Ну что же, может быть, красавицей ее и не назовешь: высокий лоб, широкие брови. Но эти огромные, мягкого блеска голубые глаза, негромкий проникновенный голос, грациозность вызывали мысль именно о красоте, И еще — об открытой, незамутненной душе. Чистой, как его зелен-камень. Сказывают, прабабка Марии по материнской линии — якутка. Потому и разрез глаз такой, и скулы припухлые. А ему это любо.
Экипажи повернули за угол, скрылись, а по всем церквам пошел радостный звон.

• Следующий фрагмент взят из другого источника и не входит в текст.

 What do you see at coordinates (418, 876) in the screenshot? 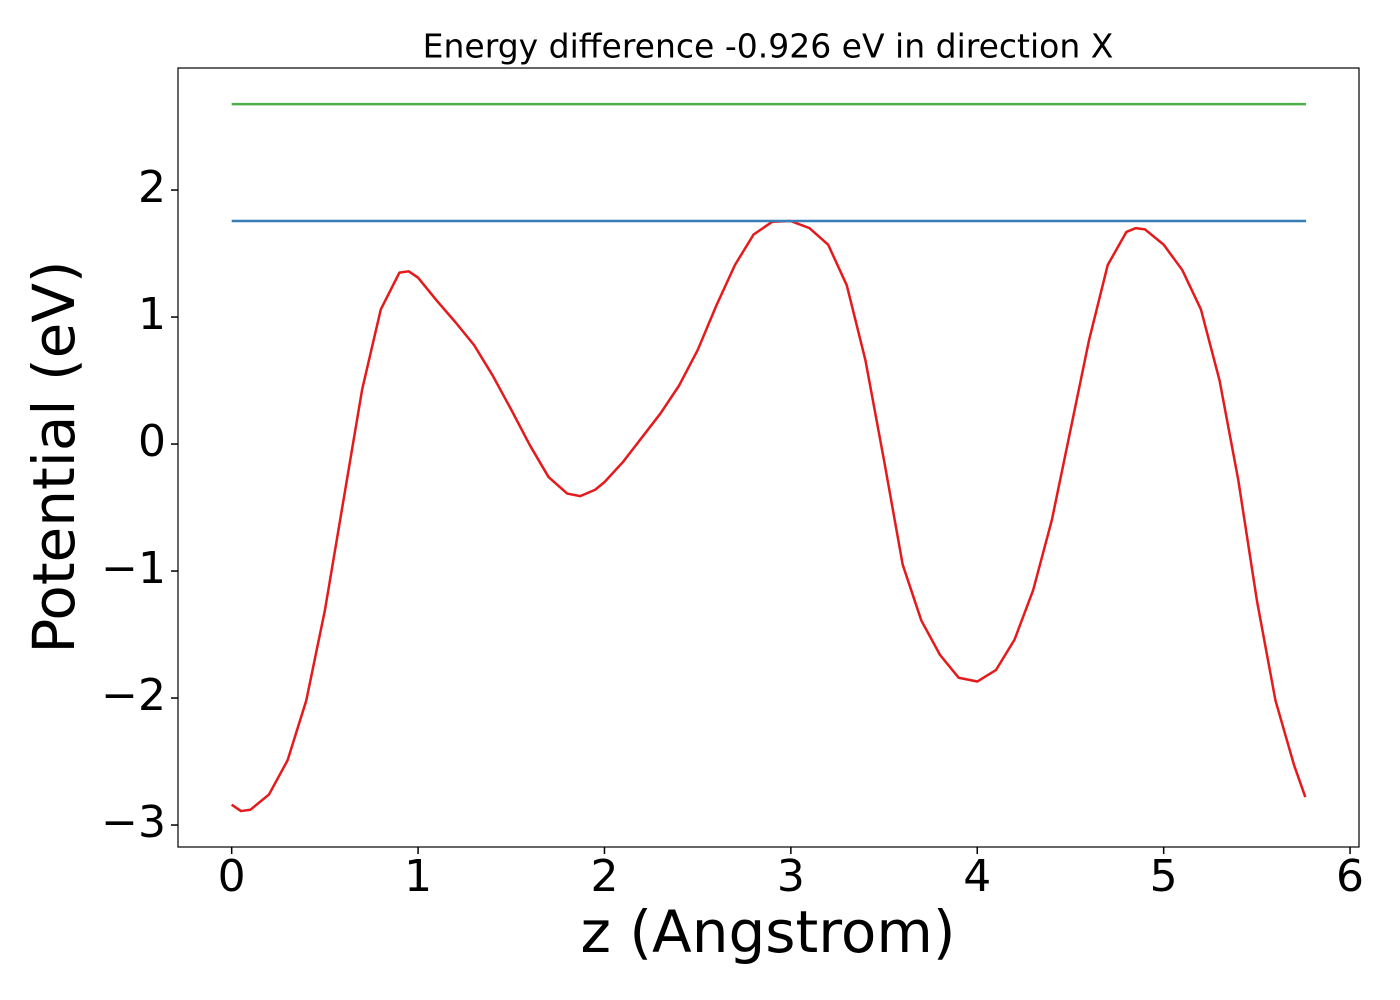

Хмурая толпа мастеровых, работных людей, пригнанных из селений, стояла на деревянных тротуарах. Весть об опале светлейшего уже дошла до них. Архиепископ Феофан в проповеди объявил, что нечестивая тирания развеялась в дым.
— Как ни воруй, а край приходит, — сказал бородатый угрюмый мужик в дырявой поддевке. Помолчав, добавил: — А хрен редьки не слаще. Всякий светлейший нам темнейший. Все они царя-батюшку обманывают, глаза его от нас отводят… Выжечь бы их дотла.
— Писарь конторский баял — отравил он ампиратрицу… И грамота у ево найдена к королю шведскому, — тонким голосом произнес верткий, с редкими светлыми усами человечишко с топором за кушаком, — навроде: займи десять мильенов, а я те вдвое отдам, когда на престол сяду.
— Это брехни, — отмел слухи бородач. — Где ж то видано, чтоб конюхов сын царем сел. Да и не станет ерой полтавский яд сыпать, Расеей торговать.